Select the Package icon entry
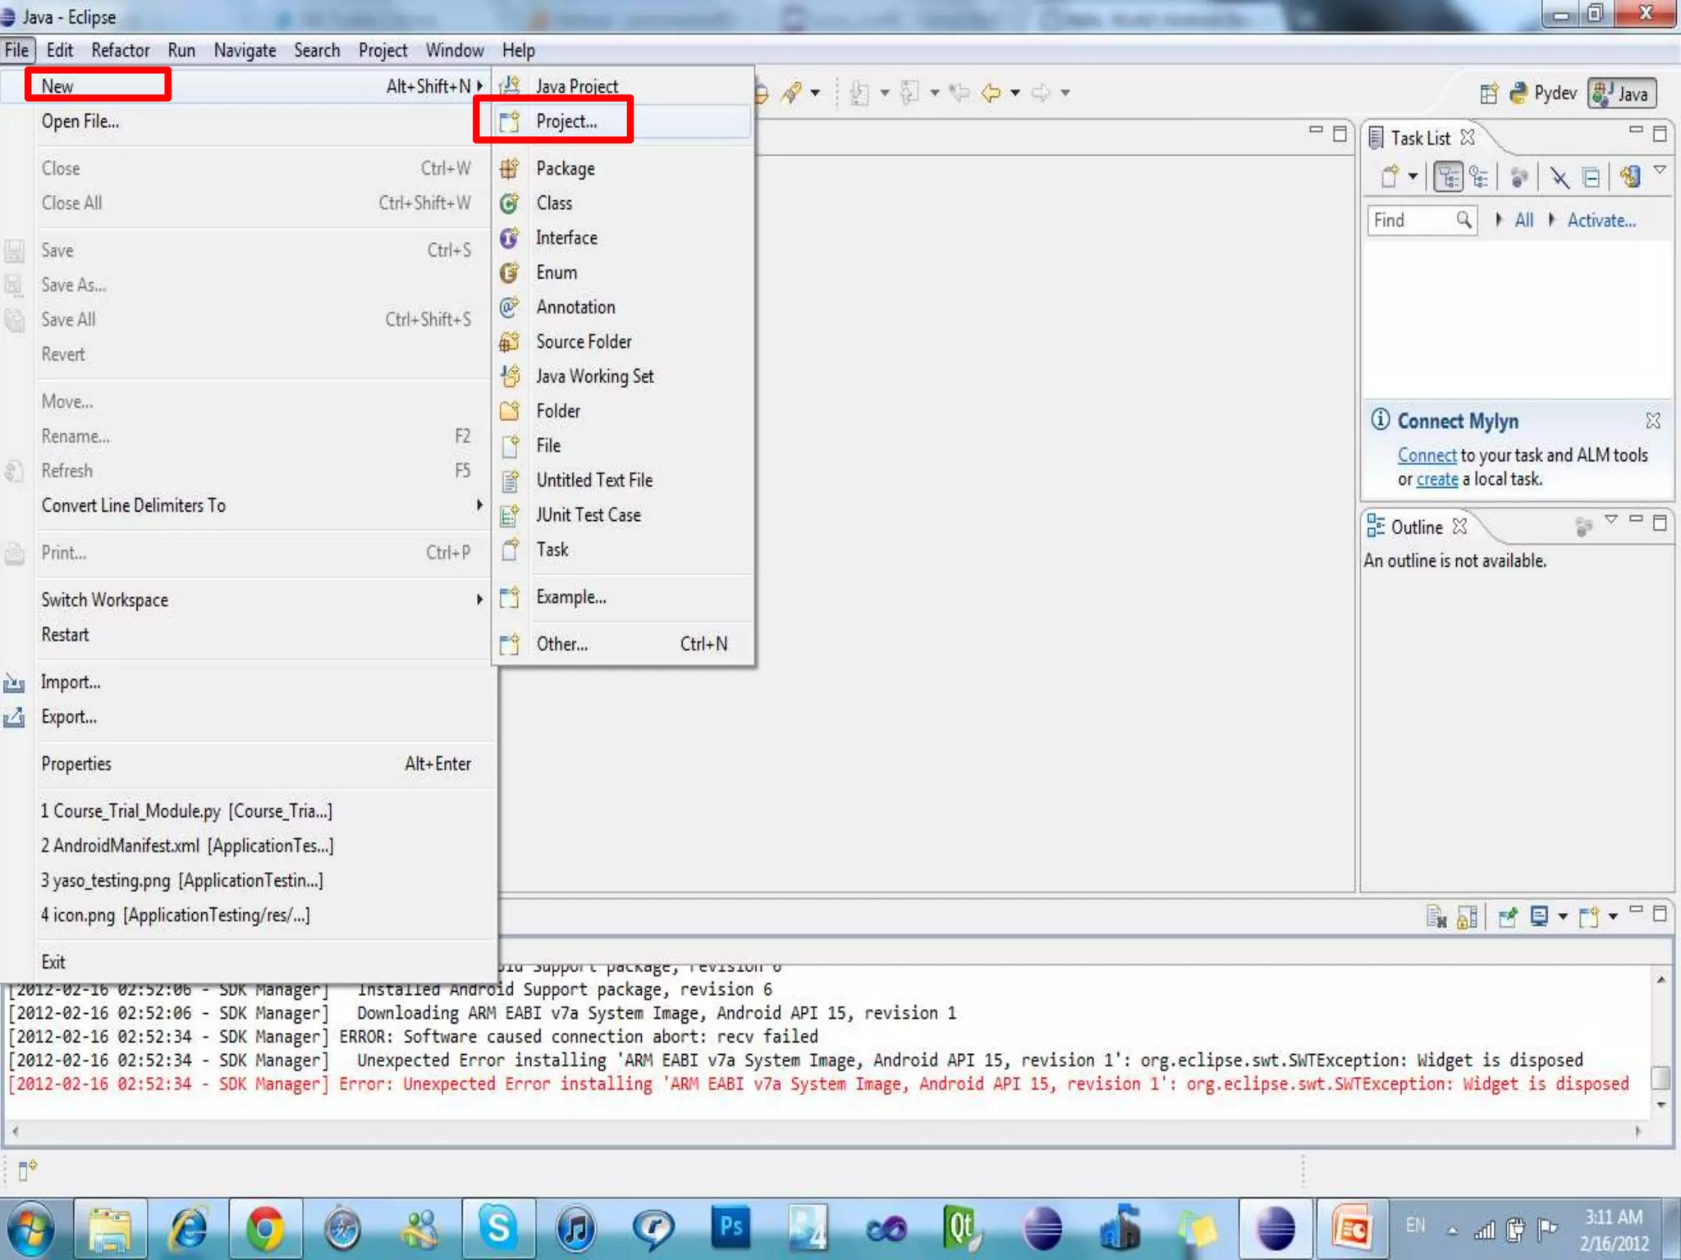Image resolution: width=1681 pixels, height=1260 pixels. coord(509,169)
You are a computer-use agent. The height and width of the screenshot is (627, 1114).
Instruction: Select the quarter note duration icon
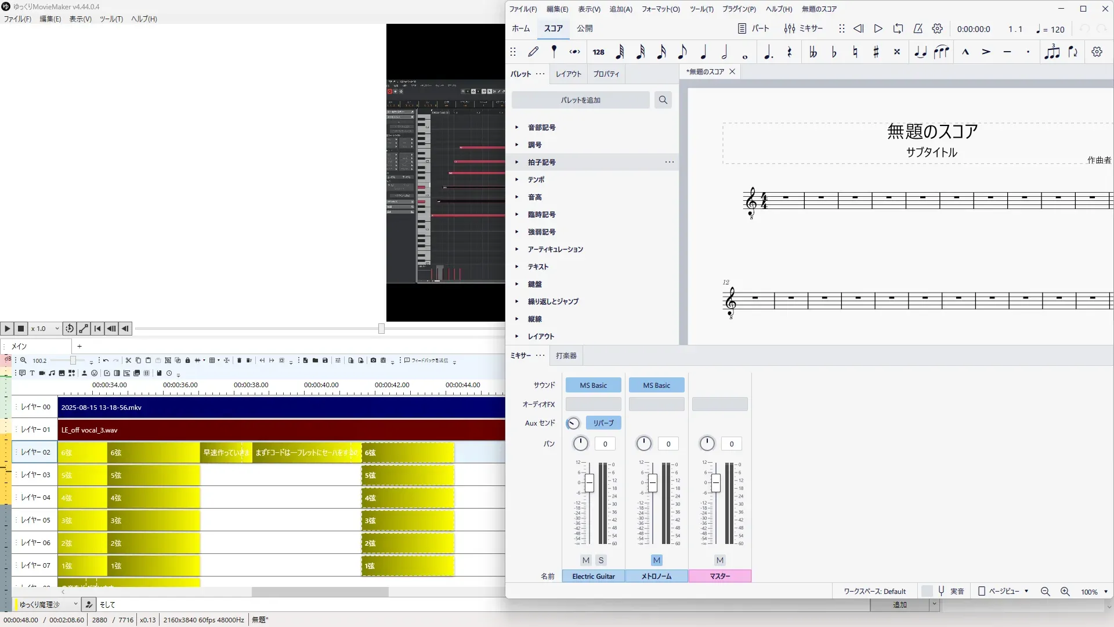coord(703,52)
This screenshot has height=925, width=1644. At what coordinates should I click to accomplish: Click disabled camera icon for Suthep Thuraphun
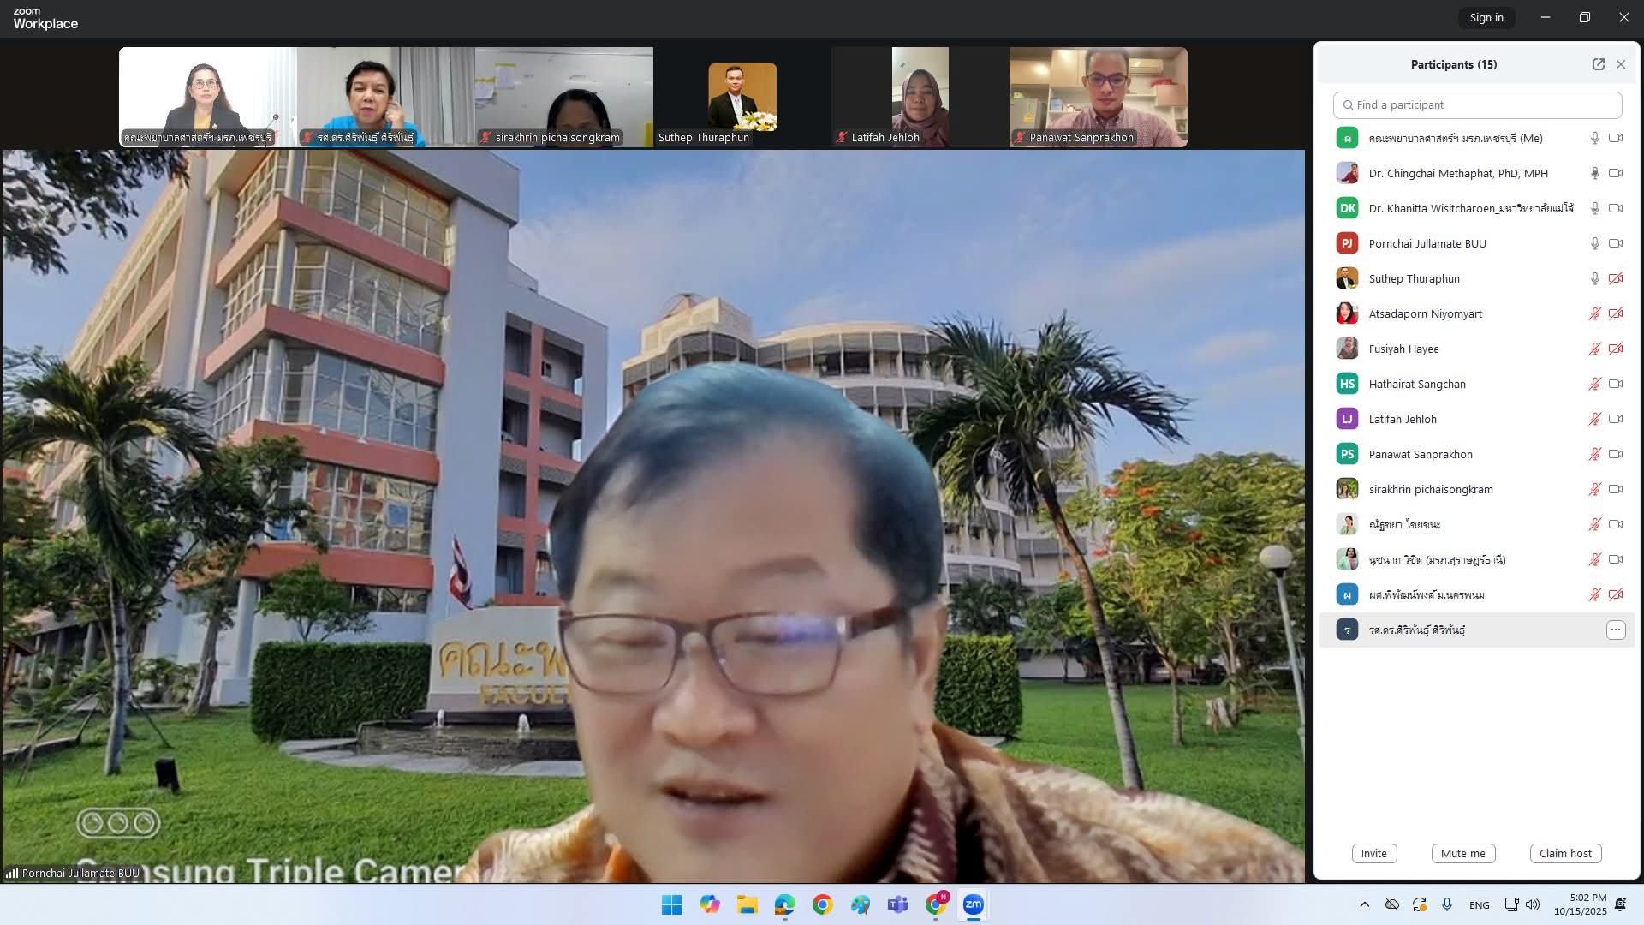(1616, 278)
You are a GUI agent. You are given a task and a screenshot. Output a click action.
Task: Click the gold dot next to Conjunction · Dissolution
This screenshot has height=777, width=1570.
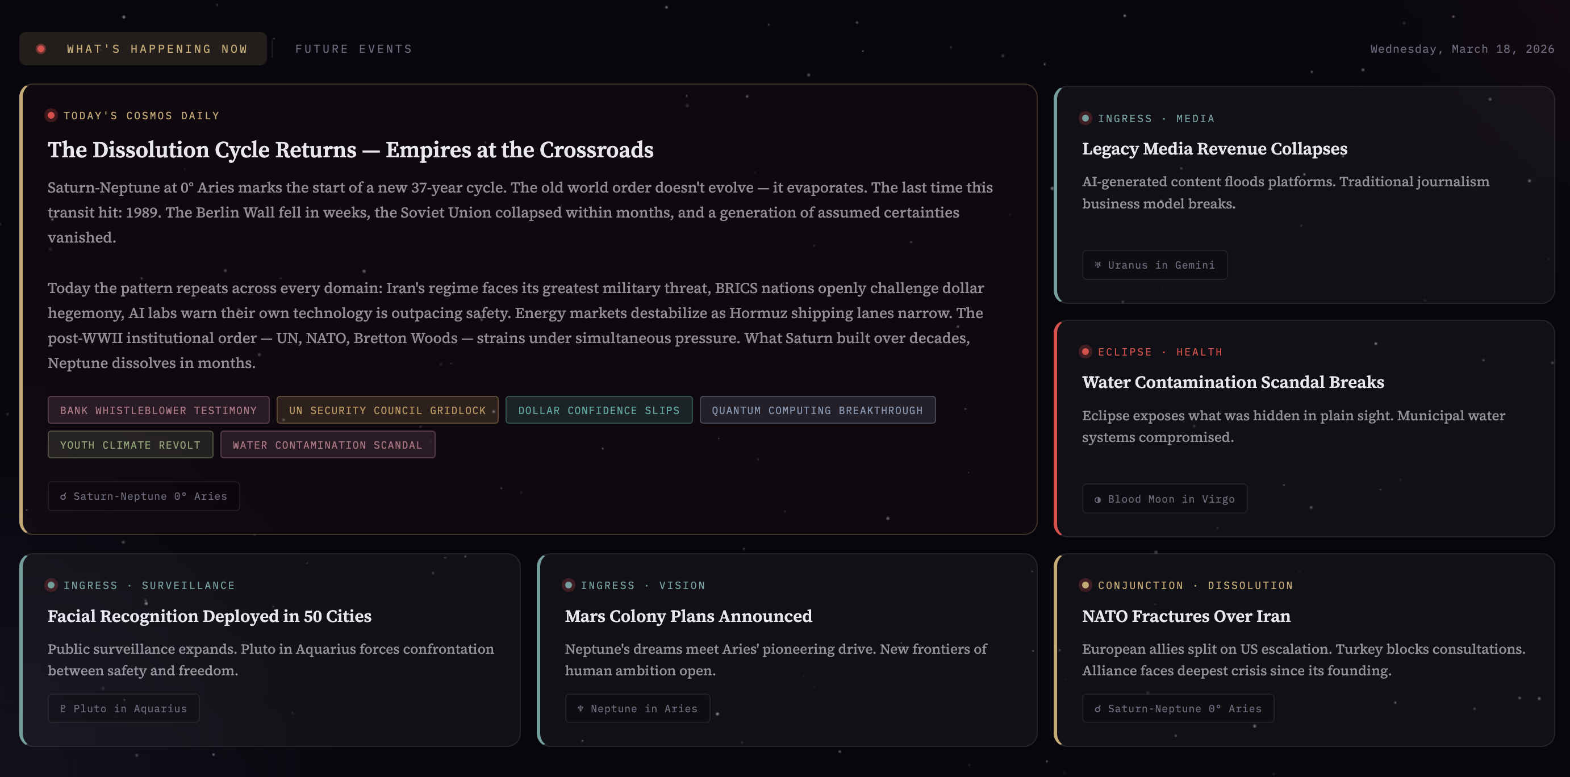coord(1085,585)
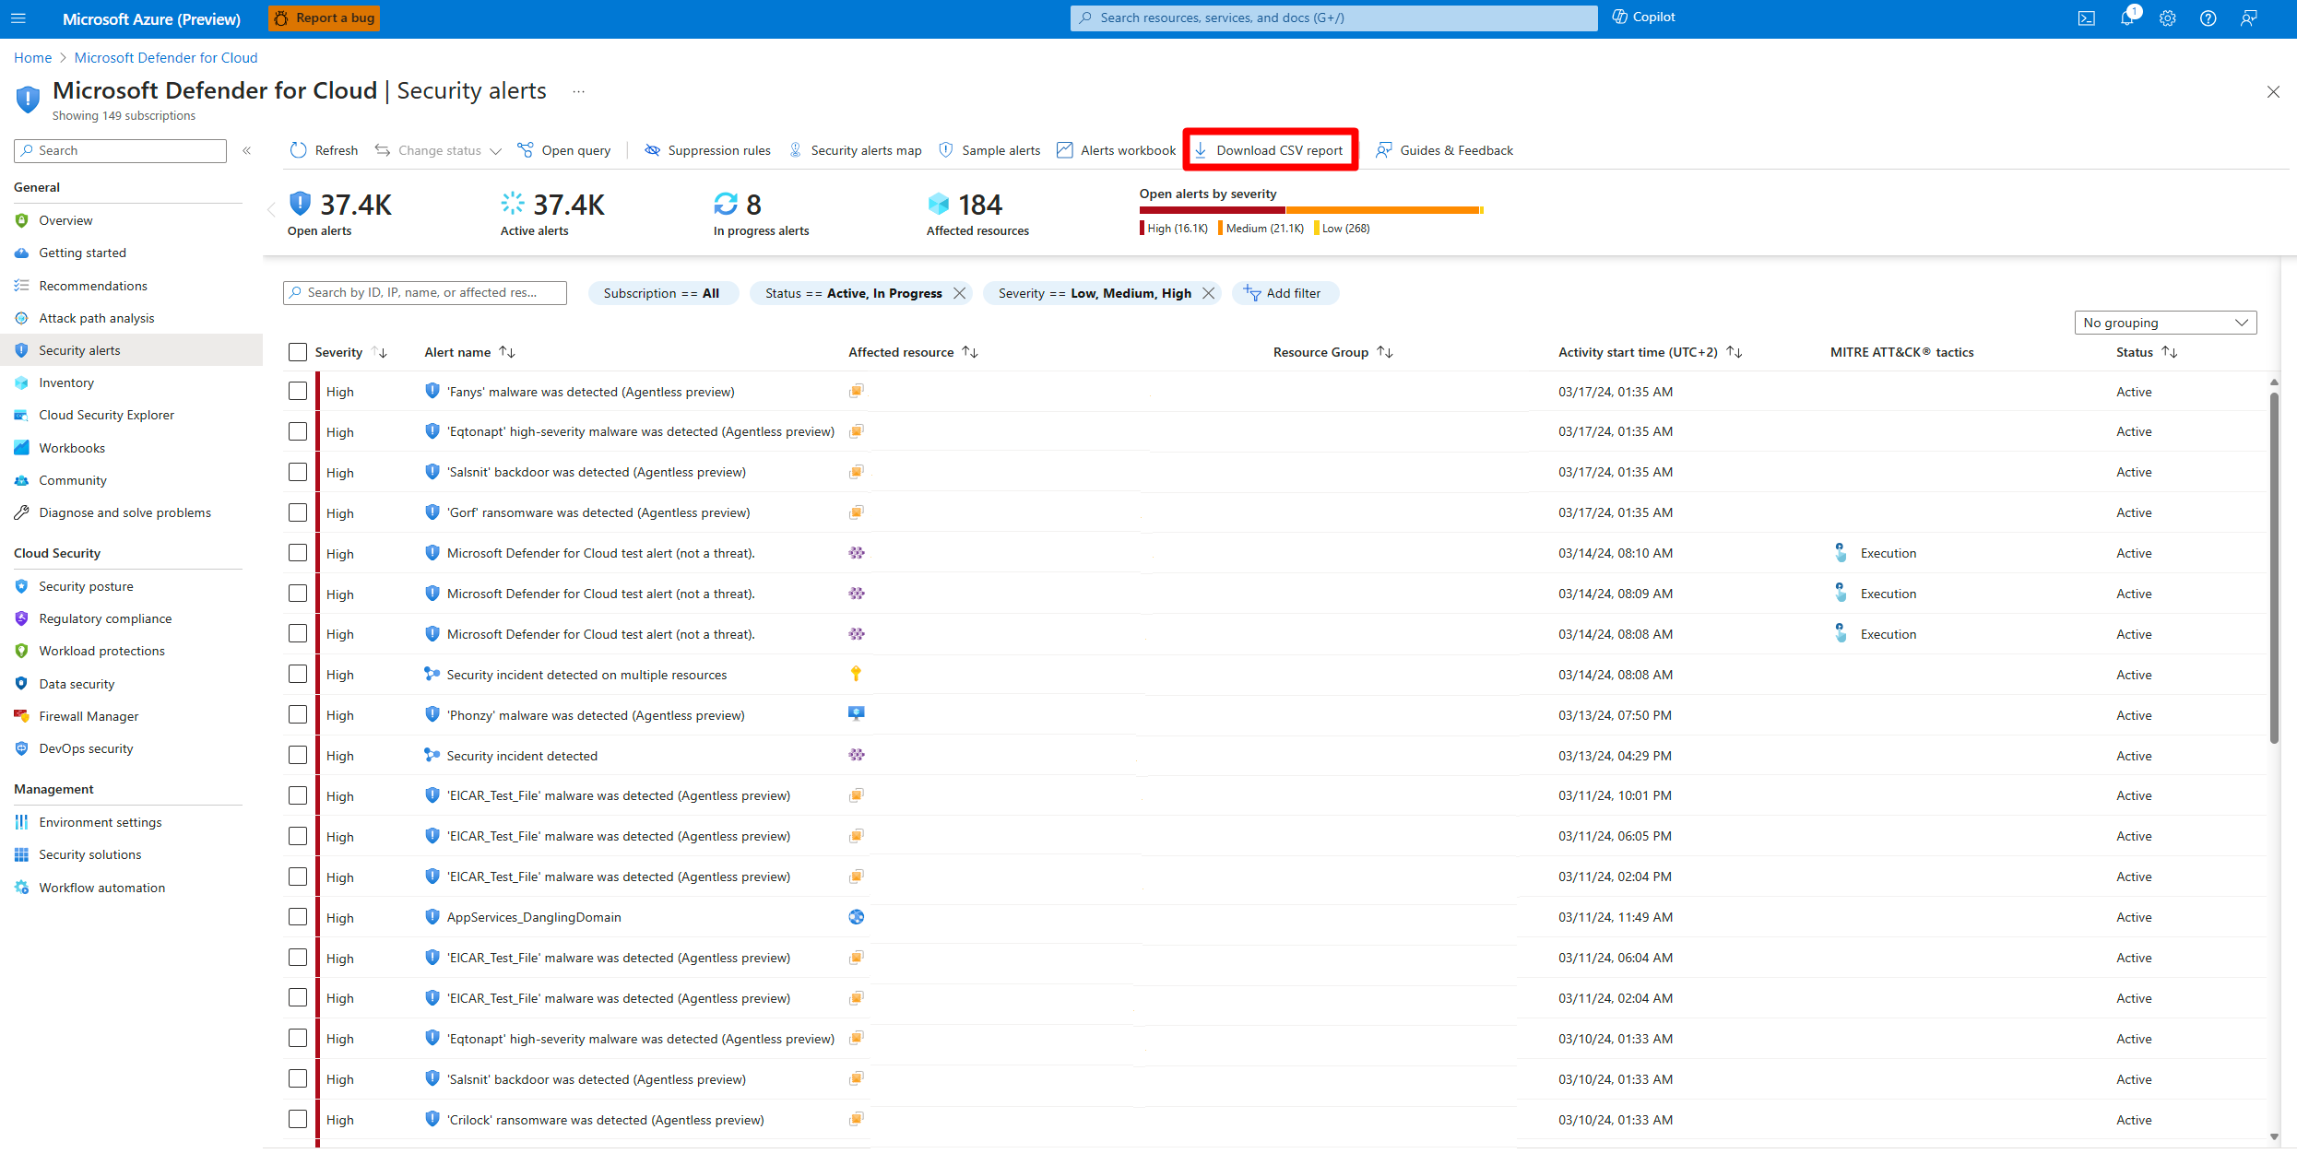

Task brief: Above are some entries; copy exactly the lines from the line with "You are a computer-use" through the line with "You are a GUI", both included, but none of the pictures.

Output of the exercise:
You are a computer-use agent. The height and width of the screenshot is (627, 1114).
Instruction: Select the quarter note duration icon
coord(703,52)
This screenshot has height=925, width=1644. At what coordinates should I click to accomplish: Click disabled camera icon for Suthep Thuraphun
(1616, 278)
You are a GUI agent. You are given a task and a screenshot. Output a click action.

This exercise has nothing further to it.